→ Goal of the exercise
Set down the data that follows, exactly and completely.

→ Data listing
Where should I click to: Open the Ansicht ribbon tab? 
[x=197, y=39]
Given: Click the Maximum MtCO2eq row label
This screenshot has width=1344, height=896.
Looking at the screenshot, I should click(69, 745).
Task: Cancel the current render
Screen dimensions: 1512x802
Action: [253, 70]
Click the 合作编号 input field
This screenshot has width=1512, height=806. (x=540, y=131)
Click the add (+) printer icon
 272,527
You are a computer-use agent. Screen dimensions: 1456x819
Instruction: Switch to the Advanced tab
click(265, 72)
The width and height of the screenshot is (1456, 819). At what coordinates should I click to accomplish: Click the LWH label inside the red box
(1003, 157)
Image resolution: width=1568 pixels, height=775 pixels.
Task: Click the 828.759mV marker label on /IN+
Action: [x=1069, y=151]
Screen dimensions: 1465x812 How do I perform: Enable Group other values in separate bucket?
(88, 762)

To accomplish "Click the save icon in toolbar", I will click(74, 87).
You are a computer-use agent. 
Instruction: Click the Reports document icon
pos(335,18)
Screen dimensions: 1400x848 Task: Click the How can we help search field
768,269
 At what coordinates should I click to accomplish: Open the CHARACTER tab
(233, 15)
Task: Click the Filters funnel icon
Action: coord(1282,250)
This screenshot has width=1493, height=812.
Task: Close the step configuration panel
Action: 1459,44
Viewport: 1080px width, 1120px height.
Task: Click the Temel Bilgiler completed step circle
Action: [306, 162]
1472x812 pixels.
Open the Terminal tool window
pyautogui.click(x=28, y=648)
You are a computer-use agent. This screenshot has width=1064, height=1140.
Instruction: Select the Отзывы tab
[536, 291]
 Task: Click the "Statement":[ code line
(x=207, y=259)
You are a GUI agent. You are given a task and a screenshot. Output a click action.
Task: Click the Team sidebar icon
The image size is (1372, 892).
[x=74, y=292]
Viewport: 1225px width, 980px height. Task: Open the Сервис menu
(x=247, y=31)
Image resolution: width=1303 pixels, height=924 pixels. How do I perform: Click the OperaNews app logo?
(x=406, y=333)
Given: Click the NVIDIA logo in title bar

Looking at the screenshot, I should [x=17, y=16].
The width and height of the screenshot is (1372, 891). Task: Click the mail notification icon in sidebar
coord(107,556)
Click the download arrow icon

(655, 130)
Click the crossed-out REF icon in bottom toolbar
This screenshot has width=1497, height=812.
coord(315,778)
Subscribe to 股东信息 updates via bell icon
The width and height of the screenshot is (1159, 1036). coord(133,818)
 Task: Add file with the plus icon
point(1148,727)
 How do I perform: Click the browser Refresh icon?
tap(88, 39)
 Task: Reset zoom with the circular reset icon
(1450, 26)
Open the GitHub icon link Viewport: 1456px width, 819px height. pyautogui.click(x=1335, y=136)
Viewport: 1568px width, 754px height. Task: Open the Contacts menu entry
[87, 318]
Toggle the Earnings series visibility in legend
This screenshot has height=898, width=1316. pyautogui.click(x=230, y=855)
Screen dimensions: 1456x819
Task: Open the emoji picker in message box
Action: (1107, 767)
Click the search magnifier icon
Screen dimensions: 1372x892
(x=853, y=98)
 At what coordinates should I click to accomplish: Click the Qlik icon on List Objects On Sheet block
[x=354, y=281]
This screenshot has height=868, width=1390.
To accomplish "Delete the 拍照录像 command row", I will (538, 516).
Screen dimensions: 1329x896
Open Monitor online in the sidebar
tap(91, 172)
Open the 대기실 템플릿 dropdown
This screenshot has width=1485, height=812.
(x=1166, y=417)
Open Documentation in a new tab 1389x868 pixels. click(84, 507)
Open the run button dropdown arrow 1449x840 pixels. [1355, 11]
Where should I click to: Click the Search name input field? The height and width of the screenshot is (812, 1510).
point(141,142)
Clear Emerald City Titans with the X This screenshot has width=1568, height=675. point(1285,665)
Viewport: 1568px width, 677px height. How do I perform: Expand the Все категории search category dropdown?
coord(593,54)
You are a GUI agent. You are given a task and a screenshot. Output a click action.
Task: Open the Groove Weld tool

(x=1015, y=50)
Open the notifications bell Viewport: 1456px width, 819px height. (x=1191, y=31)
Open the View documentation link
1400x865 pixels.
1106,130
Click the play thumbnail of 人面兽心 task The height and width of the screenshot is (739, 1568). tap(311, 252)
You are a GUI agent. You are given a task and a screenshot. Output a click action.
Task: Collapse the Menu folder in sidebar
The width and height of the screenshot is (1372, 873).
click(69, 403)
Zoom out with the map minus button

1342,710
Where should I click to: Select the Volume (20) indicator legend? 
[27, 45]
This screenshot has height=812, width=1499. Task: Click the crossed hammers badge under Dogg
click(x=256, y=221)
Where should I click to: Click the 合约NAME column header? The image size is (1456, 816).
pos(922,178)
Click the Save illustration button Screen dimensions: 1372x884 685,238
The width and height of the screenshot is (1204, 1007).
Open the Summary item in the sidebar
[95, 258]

→ Written response
Where should I click to: Open the Ansicht ribbon tab? 
[x=197, y=39]
Given: Click the Maximum MtCO2eq row label
This screenshot has width=1344, height=896.
Looking at the screenshot, I should click(69, 745).
Task: Cancel the current render
Screen dimensions: 1512x802
Action: [253, 70]
Click the 合作编号 input field
This screenshot has width=1512, height=806. (x=540, y=131)
Click the add (+) printer icon
 272,527
You are a computer-use agent. Screen dimensions: 1456x819
Instruction: Switch to the Advanced tab
click(265, 72)
The width and height of the screenshot is (1456, 819). At what coordinates should I click to accomplish: Click the LWH label inside the red box
(1003, 157)
Image resolution: width=1568 pixels, height=775 pixels.
Task: Click the 828.759mV marker label on /IN+
Action: [x=1069, y=151]
Screen dimensions: 1465x812 How do I perform: Enable Group other values in separate bucket?
(88, 762)

To accomplish "Click the save icon in toolbar", I will click(74, 87).
You are a computer-use agent. 
Instruction: Click the Reports document icon
pos(335,18)
Screen dimensions: 1400x848 Task: Click the How can we help search field
768,269
 At what coordinates should I click to accomplish: Open the CHARACTER tab
(233, 15)
Task: Click the Filters funnel icon
Action: coord(1282,250)
This screenshot has width=1493, height=812.
Task: Close the step configuration panel
Action: 1459,44
Viewport: 1080px width, 1120px height.
Task: Click the Temel Bilgiler completed step circle
Action: [306, 162]
1472x812 pixels.
Open the Terminal tool window
pyautogui.click(x=28, y=648)
You are a computer-use agent. This screenshot has width=1064, height=1140.
Instruction: Select the Отзывы tab
[536, 291]
 Task: Click the "Statement":[ code line
(x=207, y=259)
You are a GUI agent. You are given a task and a screenshot. Output a click action.
Task: Click the Team sidebar icon
The image size is (1372, 892).
[x=74, y=292]
Viewport: 1225px width, 980px height. Task: Open the Сервис menu
(x=247, y=31)
Image resolution: width=1303 pixels, height=924 pixels. How do I perform: Click the OperaNews app logo?
(x=406, y=333)
Given: Click the NVIDIA logo in title bar

Looking at the screenshot, I should [x=17, y=16].
The width and height of the screenshot is (1372, 891). Task: Click the mail notification icon in sidebar
coord(107,556)
Click the download arrow icon

(655, 130)
Click the crossed-out REF icon in bottom toolbar
This screenshot has width=1497, height=812.
coord(315,778)
Subscribe to 股东信息 updates via bell icon
The width and height of the screenshot is (1159, 1036). coord(133,818)
 Task: Add file with the plus icon
point(1148,727)
 How do I perform: Click the browser Refresh icon?
tap(88, 39)
 Task: Reset zoom with the circular reset icon
(1450, 26)
Open the GitHub icon link Viewport: 1456px width, 819px height. pyautogui.click(x=1335, y=136)
Viewport: 1568px width, 754px height. Task: Open the Contacts menu entry
[87, 318]
Toggle the Earnings series visibility in legend
This screenshot has height=898, width=1316. pyautogui.click(x=230, y=855)
Screen dimensions: 1456x819
Task: Open the emoji picker in message box
Action: (1107, 767)
Click the search magnifier icon
Screen dimensions: 1372x892
(x=853, y=98)
 At what coordinates should I click to accomplish: Click the Qlik icon on List Objects On Sheet block
[x=354, y=281]
This screenshot has height=868, width=1390.
To accomplish "Delete the 拍照录像 command row", I will (538, 516).
Screen dimensions: 1329x896
Open Monitor online in the sidebar
tap(91, 172)
Open the 대기실 템플릿 dropdown
This screenshot has width=1485, height=812.
(x=1166, y=417)
Open Documentation in a new tab 1389x868 pixels. click(84, 507)
Open the run button dropdown arrow 1449x840 pixels. [1355, 11]
Where should I click to: Click the Search name input field? The height and width of the screenshot is (812, 1510).
point(141,142)
Clear Emerald City Titans with the X This screenshot has width=1568, height=675. point(1285,665)
Viewport: 1568px width, 677px height. How do I perform: Expand the Все категории search category dropdown?
coord(593,54)
You are a GUI agent. You are given a task and a screenshot. Output a click action.
Task: Open the Groove Weld tool

(x=1015, y=50)
Open the notifications bell Viewport: 1456px width, 819px height. (x=1191, y=31)
Open the View documentation link
1400x865 pixels.
1106,130
Click the play thumbnail of 人面兽心 task The height and width of the screenshot is (739, 1568). tap(311, 252)
You are a GUI agent. You are given a task and a screenshot. Output a click action.
Task: Collapse the Menu folder in sidebar
The width and height of the screenshot is (1372, 873).
click(69, 403)
Zoom out with the map minus button

1342,710
Where should I click to: Select the Volume (20) indicator legend? 
[27, 45]
This screenshot has height=812, width=1499. Task: Click the crossed hammers badge under Dogg
click(x=256, y=221)
Where should I click to: Click the 合约NAME column header? The image size is (1456, 816).
pos(922,178)
Click the Save illustration button Screen dimensions: 1372x884 685,238
The width and height of the screenshot is (1204, 1007).
Open the Summary item in the sidebar
[95, 258]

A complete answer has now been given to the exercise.